Items from a dataset:

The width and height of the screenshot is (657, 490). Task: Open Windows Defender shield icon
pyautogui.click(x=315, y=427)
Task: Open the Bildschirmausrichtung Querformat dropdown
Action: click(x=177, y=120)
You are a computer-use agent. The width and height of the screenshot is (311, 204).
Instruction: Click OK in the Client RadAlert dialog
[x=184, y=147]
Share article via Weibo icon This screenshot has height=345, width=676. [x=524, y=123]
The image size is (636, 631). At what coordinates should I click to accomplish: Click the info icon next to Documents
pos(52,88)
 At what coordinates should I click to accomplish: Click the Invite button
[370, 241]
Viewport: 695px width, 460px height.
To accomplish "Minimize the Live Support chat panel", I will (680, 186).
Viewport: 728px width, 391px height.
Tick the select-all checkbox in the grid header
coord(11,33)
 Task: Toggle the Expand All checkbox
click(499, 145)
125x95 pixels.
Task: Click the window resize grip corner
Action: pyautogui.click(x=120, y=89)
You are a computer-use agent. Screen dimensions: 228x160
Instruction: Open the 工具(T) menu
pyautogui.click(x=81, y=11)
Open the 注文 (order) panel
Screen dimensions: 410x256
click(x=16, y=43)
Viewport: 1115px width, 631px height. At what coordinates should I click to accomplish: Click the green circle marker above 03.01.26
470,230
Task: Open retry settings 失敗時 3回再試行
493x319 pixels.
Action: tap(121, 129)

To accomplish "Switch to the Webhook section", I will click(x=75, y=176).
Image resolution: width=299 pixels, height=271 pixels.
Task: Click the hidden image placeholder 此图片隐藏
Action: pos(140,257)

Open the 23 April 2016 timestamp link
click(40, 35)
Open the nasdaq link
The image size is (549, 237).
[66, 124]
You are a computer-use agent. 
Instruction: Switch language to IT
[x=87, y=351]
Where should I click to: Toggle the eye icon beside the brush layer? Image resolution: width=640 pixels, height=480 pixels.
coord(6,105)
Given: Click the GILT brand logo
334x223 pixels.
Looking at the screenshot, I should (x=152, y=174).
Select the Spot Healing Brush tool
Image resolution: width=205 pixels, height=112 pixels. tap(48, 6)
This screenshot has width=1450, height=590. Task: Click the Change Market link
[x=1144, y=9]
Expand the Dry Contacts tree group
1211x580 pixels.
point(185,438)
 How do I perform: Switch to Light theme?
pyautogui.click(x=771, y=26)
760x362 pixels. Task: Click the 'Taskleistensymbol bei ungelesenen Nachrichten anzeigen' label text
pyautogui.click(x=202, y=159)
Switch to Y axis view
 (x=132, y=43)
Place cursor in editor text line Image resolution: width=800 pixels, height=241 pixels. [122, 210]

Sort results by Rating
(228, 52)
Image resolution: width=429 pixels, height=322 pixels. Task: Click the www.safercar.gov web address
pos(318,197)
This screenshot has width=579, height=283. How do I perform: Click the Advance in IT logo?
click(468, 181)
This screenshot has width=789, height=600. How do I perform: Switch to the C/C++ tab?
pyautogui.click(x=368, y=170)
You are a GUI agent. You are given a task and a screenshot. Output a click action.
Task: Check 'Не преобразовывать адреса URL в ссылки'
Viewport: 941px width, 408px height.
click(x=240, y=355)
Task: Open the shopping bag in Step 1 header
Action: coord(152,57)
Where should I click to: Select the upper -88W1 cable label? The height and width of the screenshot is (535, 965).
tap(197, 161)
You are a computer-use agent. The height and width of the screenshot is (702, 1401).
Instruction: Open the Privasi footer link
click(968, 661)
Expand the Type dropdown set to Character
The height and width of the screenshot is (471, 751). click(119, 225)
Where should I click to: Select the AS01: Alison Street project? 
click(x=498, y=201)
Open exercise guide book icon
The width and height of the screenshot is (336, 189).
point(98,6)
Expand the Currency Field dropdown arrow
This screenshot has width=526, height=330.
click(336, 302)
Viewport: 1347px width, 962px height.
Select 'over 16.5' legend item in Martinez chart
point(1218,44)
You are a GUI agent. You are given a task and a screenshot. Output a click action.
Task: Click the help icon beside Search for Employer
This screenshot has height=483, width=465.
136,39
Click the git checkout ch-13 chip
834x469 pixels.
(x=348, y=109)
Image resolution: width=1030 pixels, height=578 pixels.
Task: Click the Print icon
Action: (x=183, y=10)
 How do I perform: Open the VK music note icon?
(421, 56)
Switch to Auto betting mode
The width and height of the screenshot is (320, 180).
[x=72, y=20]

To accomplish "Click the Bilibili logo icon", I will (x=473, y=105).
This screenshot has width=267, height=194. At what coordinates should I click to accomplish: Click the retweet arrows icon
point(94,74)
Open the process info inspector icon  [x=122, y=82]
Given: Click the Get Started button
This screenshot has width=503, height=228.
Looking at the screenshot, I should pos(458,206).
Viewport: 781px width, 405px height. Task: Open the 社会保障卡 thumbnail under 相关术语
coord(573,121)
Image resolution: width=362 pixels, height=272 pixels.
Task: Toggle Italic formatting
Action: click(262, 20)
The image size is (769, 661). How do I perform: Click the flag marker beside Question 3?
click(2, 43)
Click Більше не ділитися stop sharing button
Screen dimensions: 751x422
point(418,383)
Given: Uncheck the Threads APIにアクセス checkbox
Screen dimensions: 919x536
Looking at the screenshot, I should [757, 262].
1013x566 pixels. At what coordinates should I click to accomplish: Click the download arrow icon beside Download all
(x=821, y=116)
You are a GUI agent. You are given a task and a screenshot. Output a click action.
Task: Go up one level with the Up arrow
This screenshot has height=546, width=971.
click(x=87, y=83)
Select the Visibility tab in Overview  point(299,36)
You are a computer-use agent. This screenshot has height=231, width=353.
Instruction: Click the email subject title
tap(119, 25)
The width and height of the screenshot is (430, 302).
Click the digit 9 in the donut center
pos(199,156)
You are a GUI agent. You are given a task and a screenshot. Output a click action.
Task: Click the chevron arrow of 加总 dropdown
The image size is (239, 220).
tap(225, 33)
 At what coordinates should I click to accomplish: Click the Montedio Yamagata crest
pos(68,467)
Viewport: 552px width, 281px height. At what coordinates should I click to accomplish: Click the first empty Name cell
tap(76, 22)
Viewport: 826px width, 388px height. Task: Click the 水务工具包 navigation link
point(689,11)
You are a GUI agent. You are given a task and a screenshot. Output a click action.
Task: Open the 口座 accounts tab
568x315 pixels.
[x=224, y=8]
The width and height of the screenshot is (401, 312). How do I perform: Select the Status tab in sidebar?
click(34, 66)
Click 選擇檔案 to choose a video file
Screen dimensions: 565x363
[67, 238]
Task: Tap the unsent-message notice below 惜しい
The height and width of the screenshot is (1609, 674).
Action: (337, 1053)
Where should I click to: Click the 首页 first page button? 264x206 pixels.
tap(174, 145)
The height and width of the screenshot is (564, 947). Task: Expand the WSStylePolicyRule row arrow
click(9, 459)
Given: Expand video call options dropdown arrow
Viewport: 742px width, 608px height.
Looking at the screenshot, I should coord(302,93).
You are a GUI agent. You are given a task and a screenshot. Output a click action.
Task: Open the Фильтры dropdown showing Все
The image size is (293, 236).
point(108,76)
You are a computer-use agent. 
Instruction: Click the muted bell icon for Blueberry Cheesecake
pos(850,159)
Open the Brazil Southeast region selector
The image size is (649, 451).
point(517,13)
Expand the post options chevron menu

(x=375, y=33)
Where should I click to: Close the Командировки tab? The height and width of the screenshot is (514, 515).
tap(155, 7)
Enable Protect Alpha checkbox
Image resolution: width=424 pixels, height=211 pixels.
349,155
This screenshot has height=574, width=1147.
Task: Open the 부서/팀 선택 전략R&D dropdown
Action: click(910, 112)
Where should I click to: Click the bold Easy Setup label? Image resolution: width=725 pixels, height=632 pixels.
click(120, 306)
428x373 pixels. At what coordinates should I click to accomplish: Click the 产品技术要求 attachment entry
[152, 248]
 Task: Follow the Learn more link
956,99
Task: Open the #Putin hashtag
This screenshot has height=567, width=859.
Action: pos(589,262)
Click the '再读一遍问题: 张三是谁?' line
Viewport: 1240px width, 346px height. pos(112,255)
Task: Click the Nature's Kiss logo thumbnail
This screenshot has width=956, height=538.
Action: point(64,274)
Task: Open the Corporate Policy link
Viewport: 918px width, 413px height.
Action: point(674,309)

▸ What you will do: Taking the entries above, restate exactly those lines that fall between the line with "You are a computer-use agent. The height" and the line with "Switch to Auto betting mode", keeping both of those lines too.

▸ Finished exercise:
You are a computer-use agent. The height and width of the screenshot is (702, 1401).
Instruction: Open the Privasi footer link
click(968, 661)
Expand the Type dropdown set to Character
The height and width of the screenshot is (471, 751). click(119, 225)
Where should I click to: Select the AS01: Alison Street project? 
click(x=498, y=201)
Open exercise guide book icon
The width and height of the screenshot is (336, 189).
point(98,6)
Expand the Currency Field dropdown arrow
This screenshot has width=526, height=330.
click(336, 302)
Viewport: 1347px width, 962px height.
Select 'over 16.5' legend item in Martinez chart
point(1218,44)
You are a GUI agent. You are given a task and a screenshot. Output a click action.
Task: Click the help icon beside Search for Employer
This screenshot has height=483, width=465.
136,39
Click the git checkout ch-13 chip
834x469 pixels.
(x=348, y=109)
Image resolution: width=1030 pixels, height=578 pixels.
Task: Click the Print icon
Action: (x=183, y=10)
 How do I perform: Open the VK music note icon?
(421, 56)
Switch to Auto betting mode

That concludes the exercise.